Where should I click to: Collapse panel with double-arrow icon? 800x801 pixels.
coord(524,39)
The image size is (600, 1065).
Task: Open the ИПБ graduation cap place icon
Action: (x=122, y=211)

■ ■ ■ ■ ■

### Task directions:
Your job is to give the listing again exactly as it was written.

### Response:
Where should I click to: Collapse panel with double-arrow icon? 800x801 pixels.
coord(524,39)
The image size is (600, 1065).
Task: Open the ИПБ graduation cap place icon
Action: (x=122, y=211)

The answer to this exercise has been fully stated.